Stuff The Internet Says On Scalability For January 3, 2010

Submitted for your reading pleasure...

  • Quotable Quotes
    • @hofmanndavid: Performance and scalability anxiety makes developers want to catch the flying butterflies
    • @tivrfoa: "Scalability solutions aren't magic. They involve partitioning, indexing and replication." Twitter engineer
    • Alan Perlis: Fools ignore complexity; pragmatists suffer it; experts avoid it; geniuses remove it.
  • CIO update: Post-mortem on the Skype outage. Interesting tale of a cascading collapse in complex, distributed, interactive systems. For more background see the highly illuminating Explaining Supernodes by Dan York.
  • RethinkDB and SSD Databases. SSD was not a revolution by Kevin Burton. What’s really shocking to me, is that while SSD and flash storage is very exciting, it wasn’t as revolutionary in 2010 as I would have liked to have seen.
  • The case for Datastore-Side-Scripting. Russell Sullivan predicts real-time web applications are going in the direction of being entirely event driven, from client (WebSockets) to web-server (Node.js) to datastore (Redisql). And to complete the even driven chain is datastore-side-scripting.
  • Developments that could change everything...
  • What Your Computer Does While You Wait. Gustavo Duarte with an awesome exploration of the latency and throughput – of various subsystems in a modern commodity PC, an Intel Core 2 Duo at 3.0GHz. ...waiting for a hard drive seek is like leaving the building to roam the earth for one year and three months.

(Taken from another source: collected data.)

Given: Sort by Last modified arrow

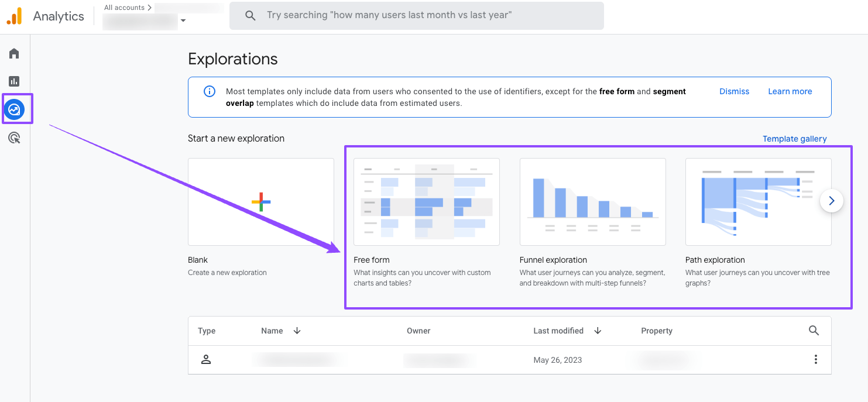Looking at the screenshot, I should click(598, 331).
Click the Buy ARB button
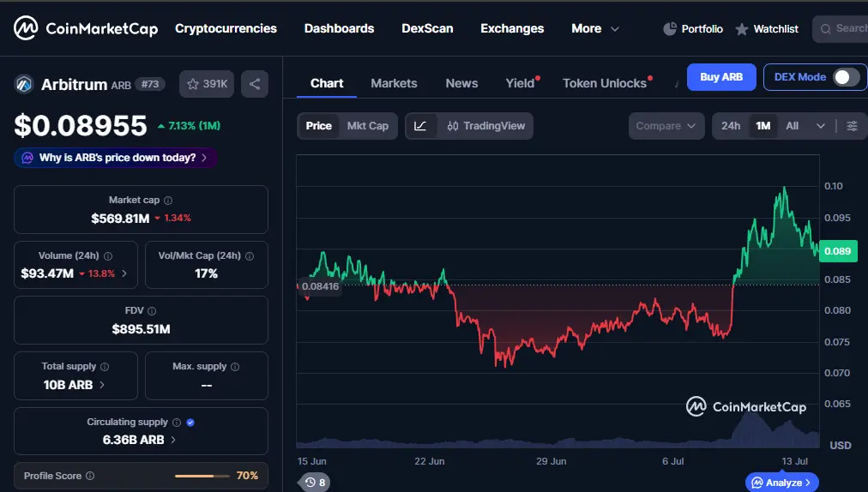Screen dimensions: 868x492 point(721,77)
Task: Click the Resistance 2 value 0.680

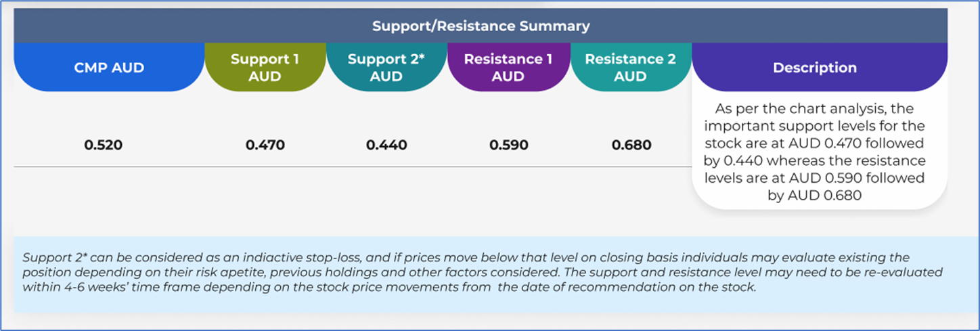Action: tap(631, 145)
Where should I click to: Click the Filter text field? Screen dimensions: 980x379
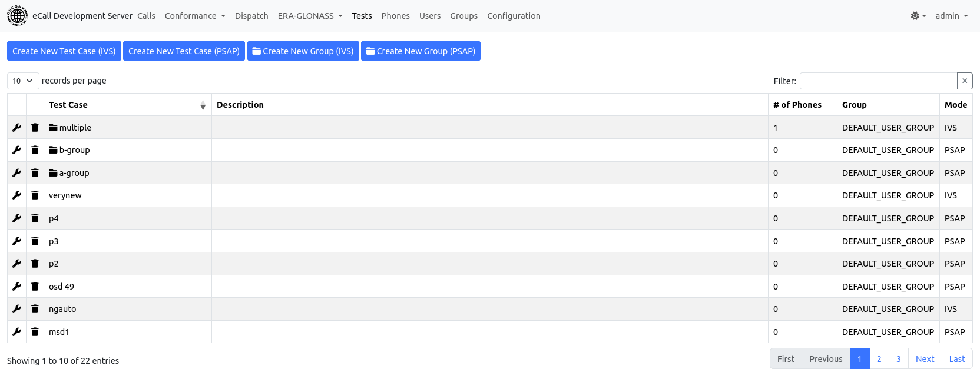[878, 81]
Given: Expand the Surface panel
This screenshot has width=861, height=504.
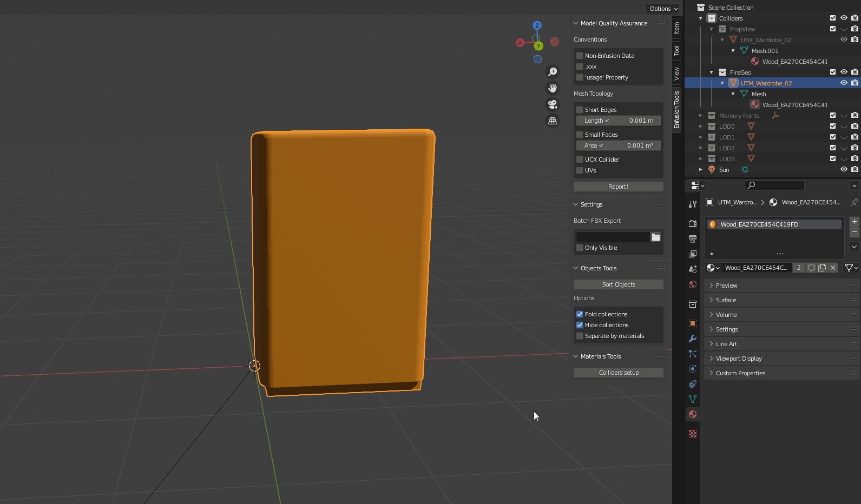Looking at the screenshot, I should point(726,300).
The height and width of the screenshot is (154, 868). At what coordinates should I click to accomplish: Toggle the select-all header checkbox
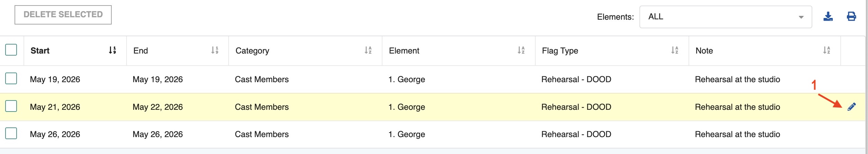(11, 50)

  • My thesis - building blocks of a scalable webcrawler by Marc Seeger. This thesis documents my experiences trying to handle over 100 million sets of data while keeping them searchable. All of that happens while collecting and analyzing about 100 new domains per second. It covers topics from the different Ruby VMs (JRuby, Rubinius, YARV, MRI) to different storage-backend (Riak, Cassandra, MongoDB, Redis, CouchDB, Tokyo Cabinet, MySQL, Postgres, ...) and the data-structures that they use in the background.
  • How Twitter Uses NoSQL by Klint Finley. Nice summary of a talk given by Twitter's always informative Kevin Weil. 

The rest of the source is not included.